EXTRACTED RECORDS:
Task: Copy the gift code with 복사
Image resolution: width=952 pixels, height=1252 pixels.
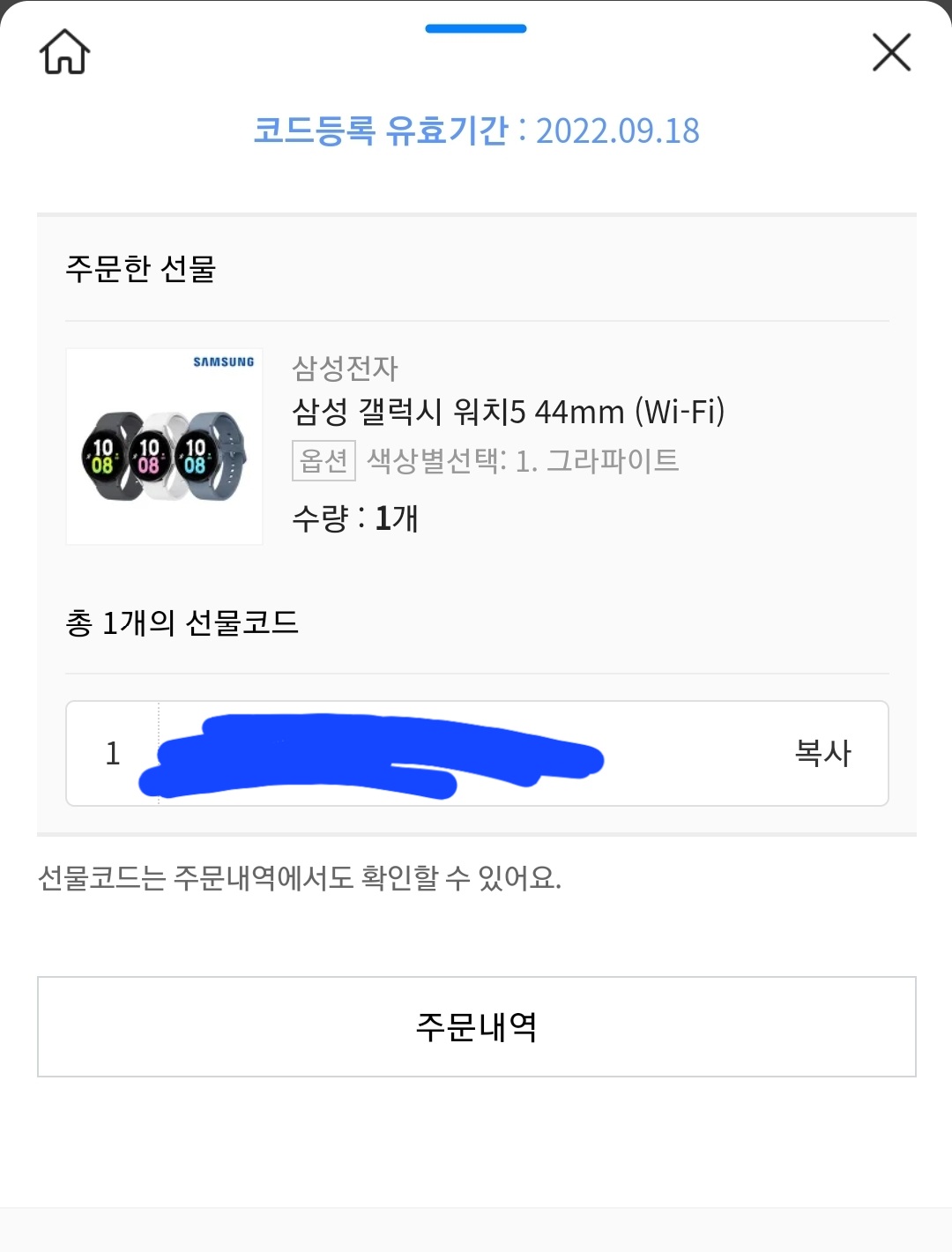Action: 822,753
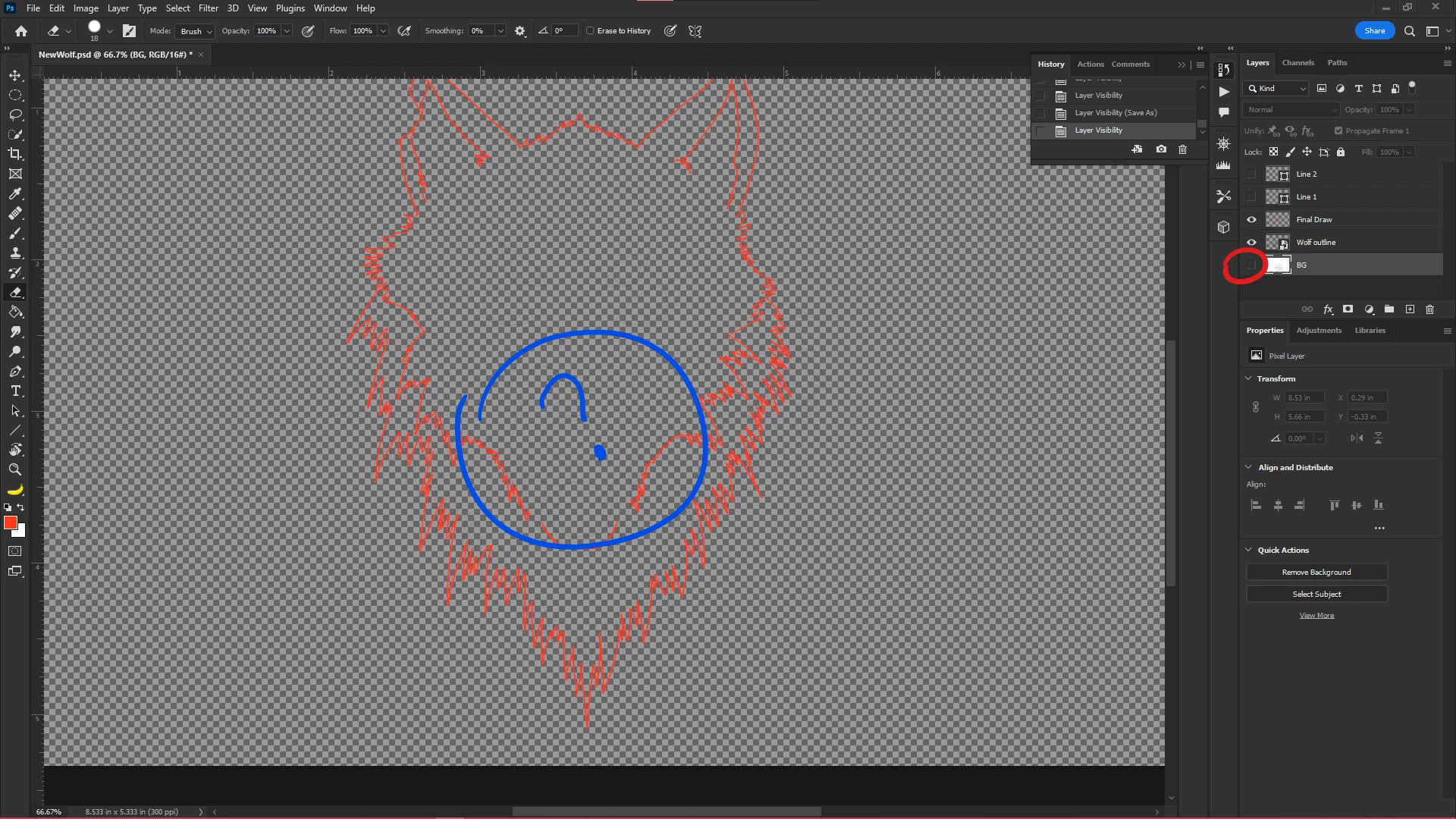Screen dimensions: 1456x819
Task: Open the eraser Mode dropdown
Action: (196, 31)
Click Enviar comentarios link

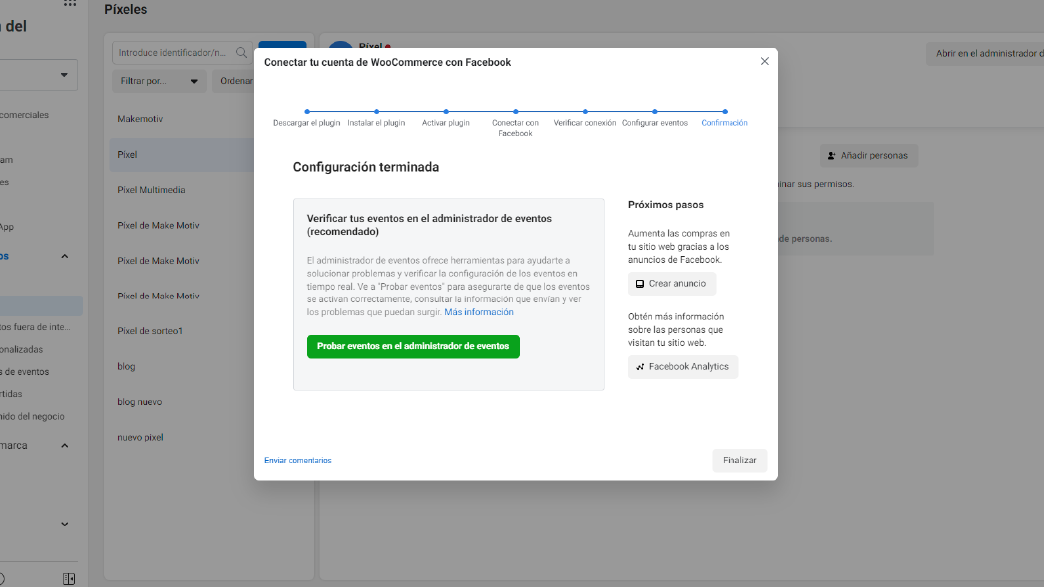(x=297, y=460)
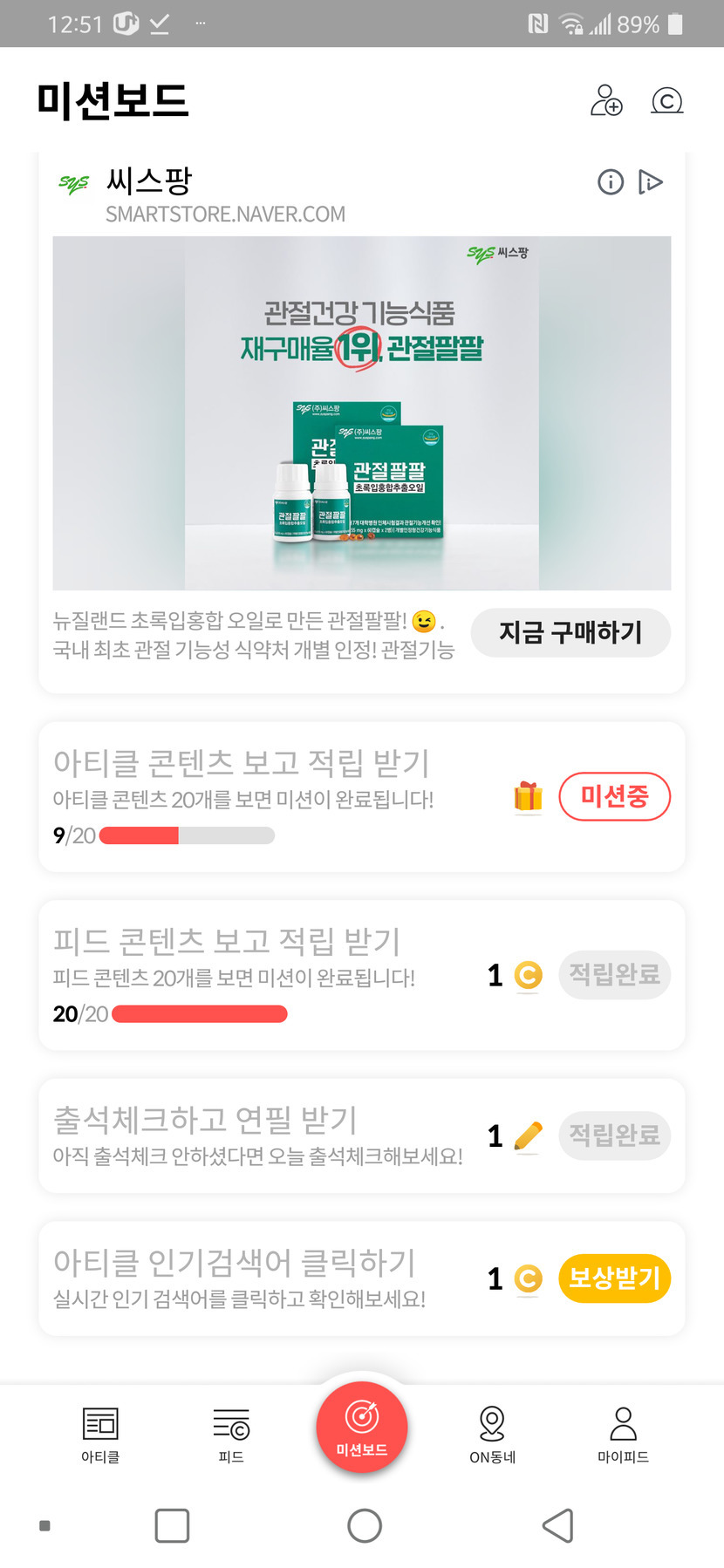Tap coin icon on 인기검색어 mission

click(x=528, y=1278)
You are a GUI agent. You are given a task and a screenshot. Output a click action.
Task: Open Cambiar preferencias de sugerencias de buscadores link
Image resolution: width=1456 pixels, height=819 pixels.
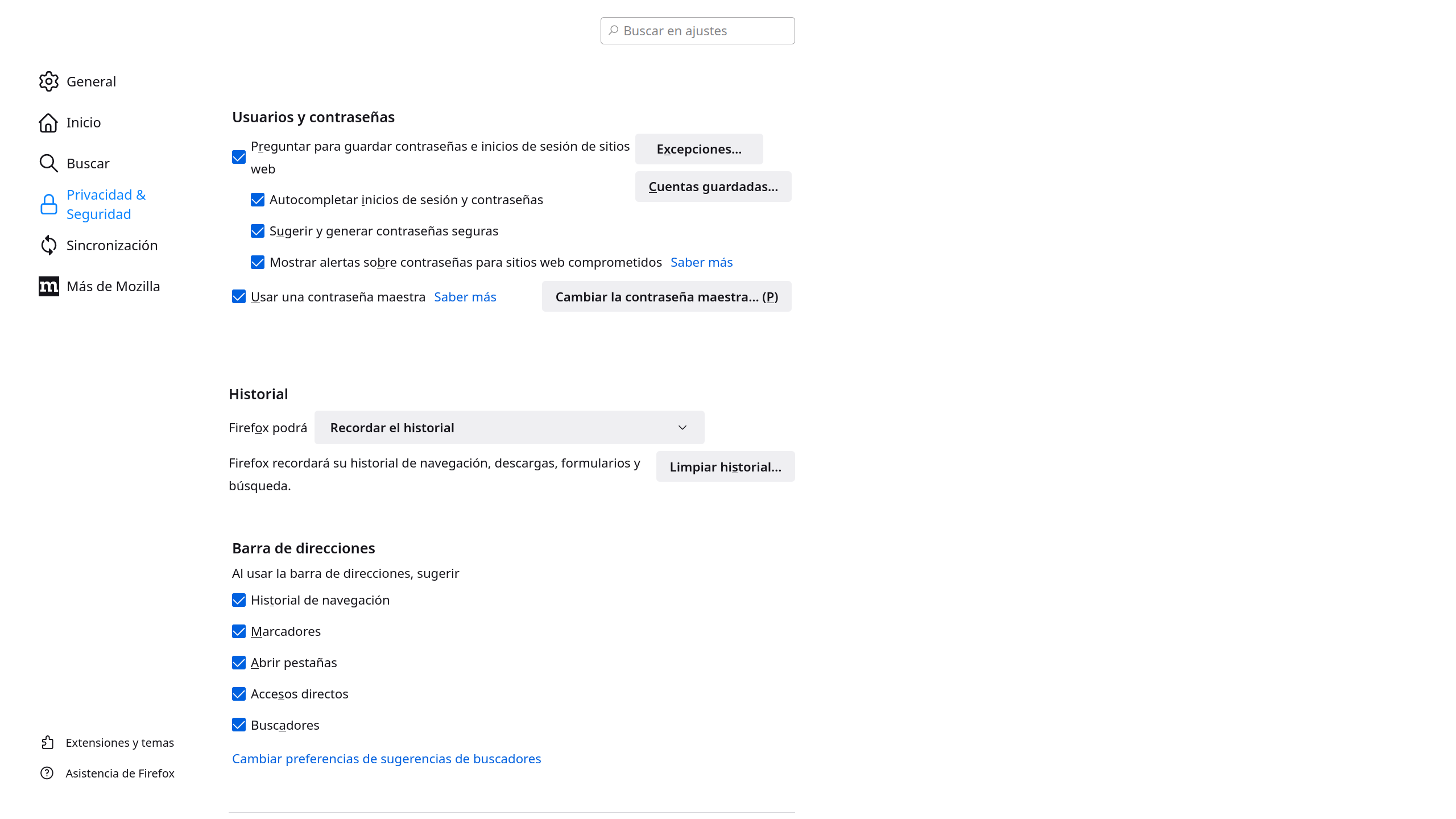tap(386, 759)
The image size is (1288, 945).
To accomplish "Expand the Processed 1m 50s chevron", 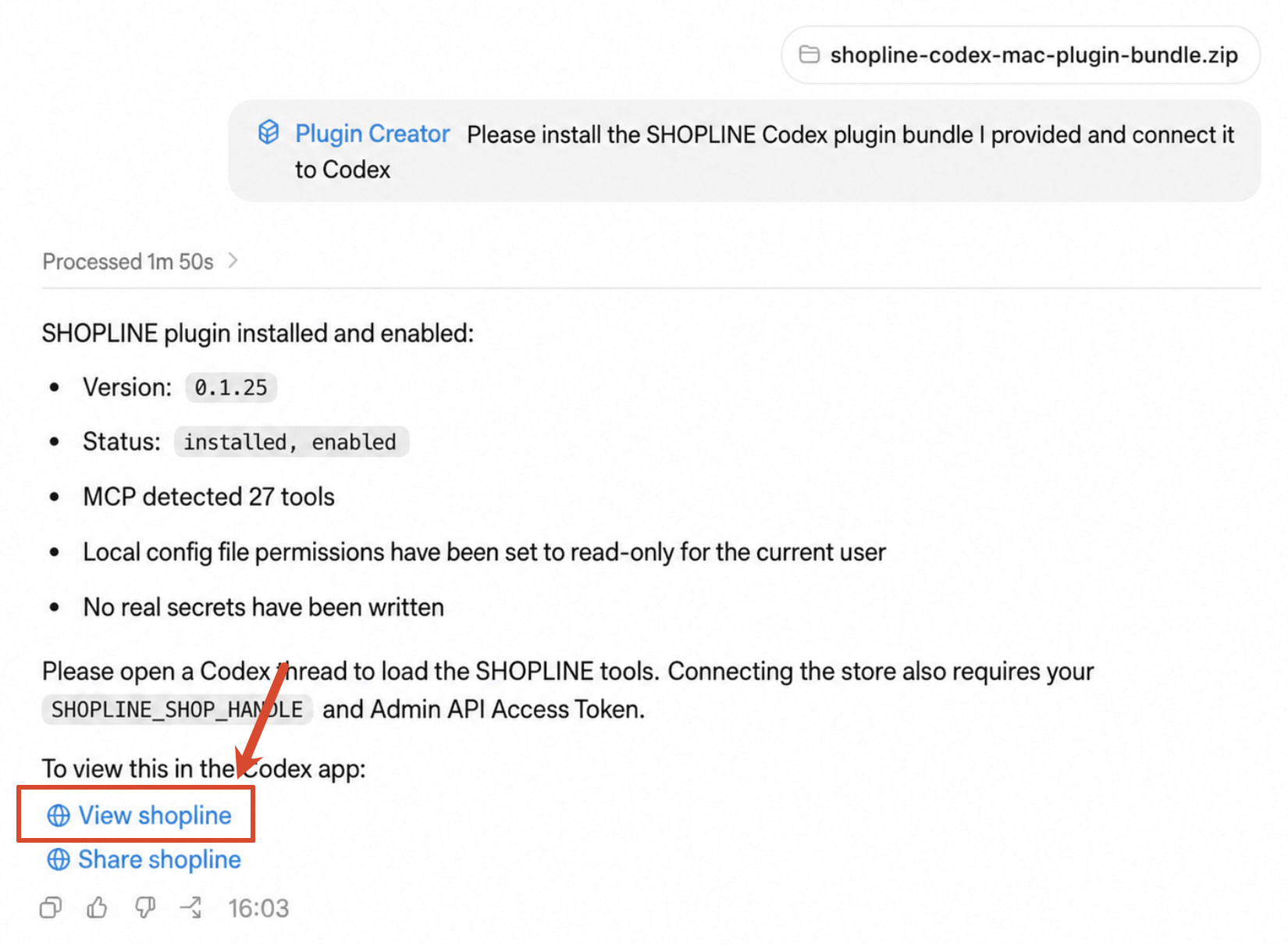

WHAT IS NEEDED: Rewrite all of the items above, changing "Image resolution" to "Screenshot size" and keeping everything else the same. Leave out the pictures.

FINAL ANSWER:
Task: Copy the gift code with 복사
Screenshot size: width=952 pixels, height=1252 pixels.
Action: 822,753
Screen dimensions: 1456x819
Task: Open the eraser Mode dropdown
Action: (196, 31)
Click Enviar comentarios link

(x=297, y=460)
Tap coin icon on 인기검색어 mission

click(x=528, y=1278)
You are a GUI agent. You are given a task and a screenshot. Output a click action.
Task: Open Cambiar preferencias de sugerencias de buscadores link
Screenshot size: width=1456 pixels, height=819 pixels.
tap(386, 759)
The image size is (1288, 945).
To accomplish "Expand the Processed 1m 50s chevron", 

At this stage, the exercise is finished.